285.600 personas ocupadas menos y ERTEs

Las estadísticas, decía al principio, van por detrás de la realidad. Más aún las correspondientes a las condiciones de vida de la ciudadanía. Lo vemos también en las propias cifras de paro. La EPA es la herramienta más fiable que mide el empleo y el paro, pero, siendo una encuesta, y reflejando una media de lo que sucede en cada semana durante el tiempo que abarca, no recoge el golpe laboral de la covid-19. El número de personas ocupadas disminuye en 285.600 (el peor dato en siete años) y el paro aumenta en 121.000, hasta los 3,31 millones. 

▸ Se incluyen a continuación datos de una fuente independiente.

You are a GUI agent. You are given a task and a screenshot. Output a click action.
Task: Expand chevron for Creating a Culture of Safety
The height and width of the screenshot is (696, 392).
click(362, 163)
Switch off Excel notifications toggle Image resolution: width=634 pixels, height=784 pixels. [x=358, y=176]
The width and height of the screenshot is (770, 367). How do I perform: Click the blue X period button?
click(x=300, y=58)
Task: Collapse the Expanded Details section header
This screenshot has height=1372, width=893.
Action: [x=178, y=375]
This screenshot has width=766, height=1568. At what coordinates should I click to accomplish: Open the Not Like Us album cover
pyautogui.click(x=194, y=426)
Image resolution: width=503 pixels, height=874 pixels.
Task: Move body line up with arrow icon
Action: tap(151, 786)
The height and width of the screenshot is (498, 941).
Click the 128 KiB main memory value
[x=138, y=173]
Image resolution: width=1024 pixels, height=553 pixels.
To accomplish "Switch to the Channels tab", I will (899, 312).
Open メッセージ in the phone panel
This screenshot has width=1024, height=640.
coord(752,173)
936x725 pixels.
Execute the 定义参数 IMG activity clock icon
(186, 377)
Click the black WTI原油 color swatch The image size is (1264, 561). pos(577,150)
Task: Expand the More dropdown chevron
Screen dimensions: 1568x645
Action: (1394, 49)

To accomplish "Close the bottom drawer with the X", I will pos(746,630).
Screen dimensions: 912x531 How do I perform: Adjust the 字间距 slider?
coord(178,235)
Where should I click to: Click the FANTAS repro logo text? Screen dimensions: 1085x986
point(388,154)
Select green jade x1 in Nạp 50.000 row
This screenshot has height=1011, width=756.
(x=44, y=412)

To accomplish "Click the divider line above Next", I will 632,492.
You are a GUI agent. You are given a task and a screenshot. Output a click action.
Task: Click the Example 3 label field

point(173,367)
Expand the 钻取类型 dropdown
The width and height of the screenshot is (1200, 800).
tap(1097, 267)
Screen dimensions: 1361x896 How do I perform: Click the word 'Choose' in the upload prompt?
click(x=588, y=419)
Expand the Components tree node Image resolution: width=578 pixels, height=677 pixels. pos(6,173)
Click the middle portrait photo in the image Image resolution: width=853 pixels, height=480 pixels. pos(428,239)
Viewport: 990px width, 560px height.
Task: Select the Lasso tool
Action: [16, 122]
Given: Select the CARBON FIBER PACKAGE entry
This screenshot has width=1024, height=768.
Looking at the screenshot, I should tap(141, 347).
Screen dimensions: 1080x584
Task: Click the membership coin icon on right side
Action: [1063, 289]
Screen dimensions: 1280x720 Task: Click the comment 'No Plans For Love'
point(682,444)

Sin embargo, por una parte sabemos que los empleos suspendidos o reducidos vía expedientes de regulación no computan como parados y, sin embargo, los titulares de los contratos correspondientes están en sus casas. Solo pasarán a considerarse como desempleados si la cosa se alarga más de tres meses (algo que no sucederá en nombre del estado de alarma si se cumplen las previsiones y este se levanta en mayo). Por ahora, las cifras contemplan 578.300 casos, cuando el gobierno ya ha calculado más de 4 millones de afectados. 

El coste de facilitar los ERTEs es de 5.000 millones mensuales para las arcas públicas. Y por otra parte, el número de personas inactivas ha aumentado en 257.000. Una persona activa es la que está en edad de trabajar y busca empleo. ¿Pero quién está buscando empleo con todo cerrado? Parte de esos inactivos son futuros desempleados. El Instituto Nacional de Estadística (INE) afirma que el incremento de inactivos del trimestre “no tiene precedentes”, aunque cada primer trimestre suele conllevar un aumento de inactividad por jubilaciones. 

El paro ha subido ligeramente hasta el 14,41%, lejos del peor escenario dibujado por el Banco de España para este año, según evolucione la situación (21,7% de la población activa). Pero vemos cómo el total de horas trabajadas ha reculado un 4,25%. Es algo que no había sucedido desde la recesión de 2009.